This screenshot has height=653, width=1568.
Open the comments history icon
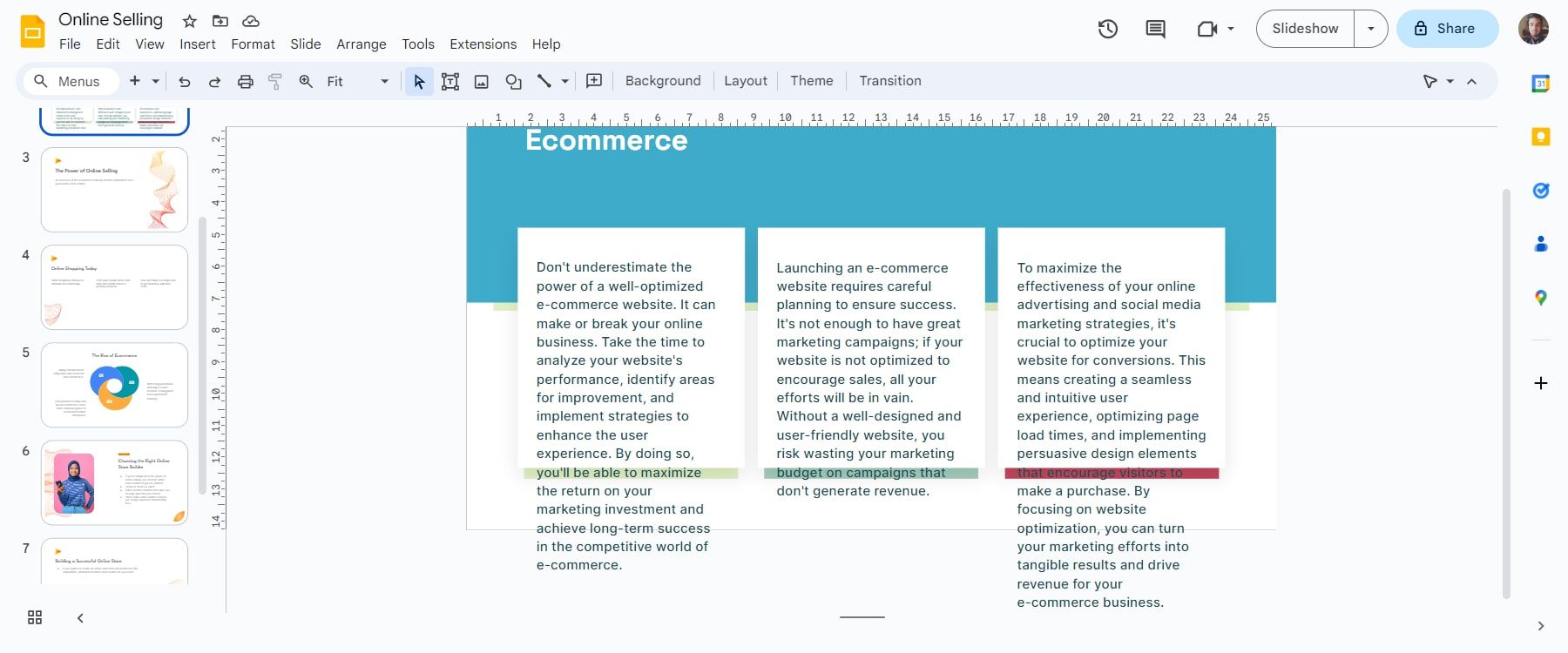click(x=1155, y=29)
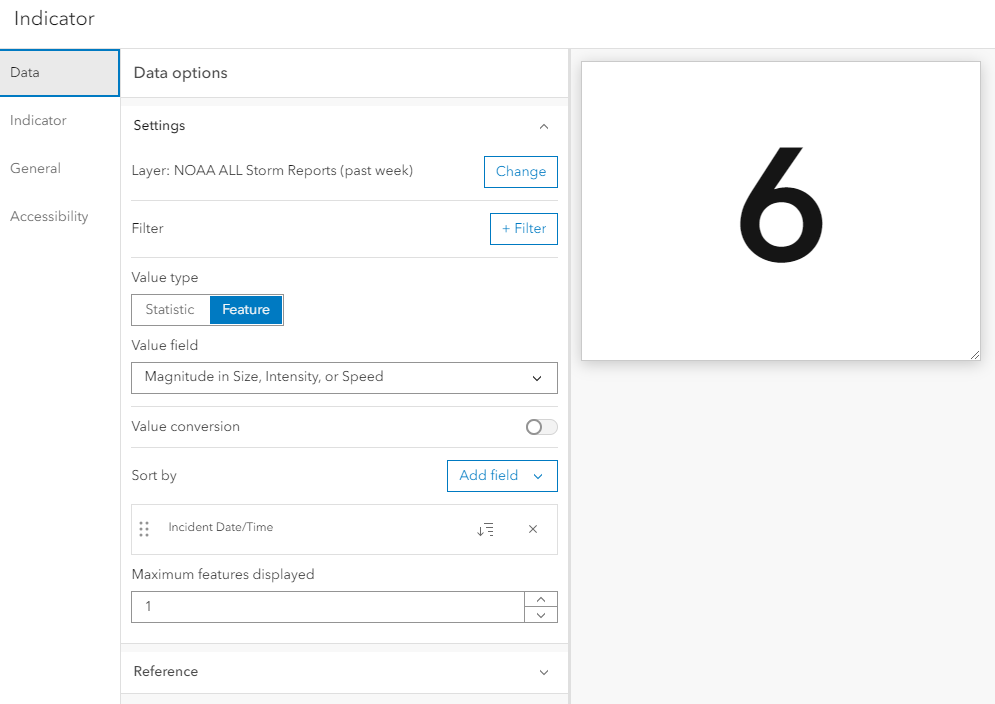Collapse the Settings section

coord(544,126)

- - -

▸ **Task details**:
Would you give the data above again word for word, skipping any images?

▸ **Output**:
This screenshot has height=653, width=1568.
Open the comments history icon
click(x=1155, y=29)
Collapse the Settings section

coord(544,126)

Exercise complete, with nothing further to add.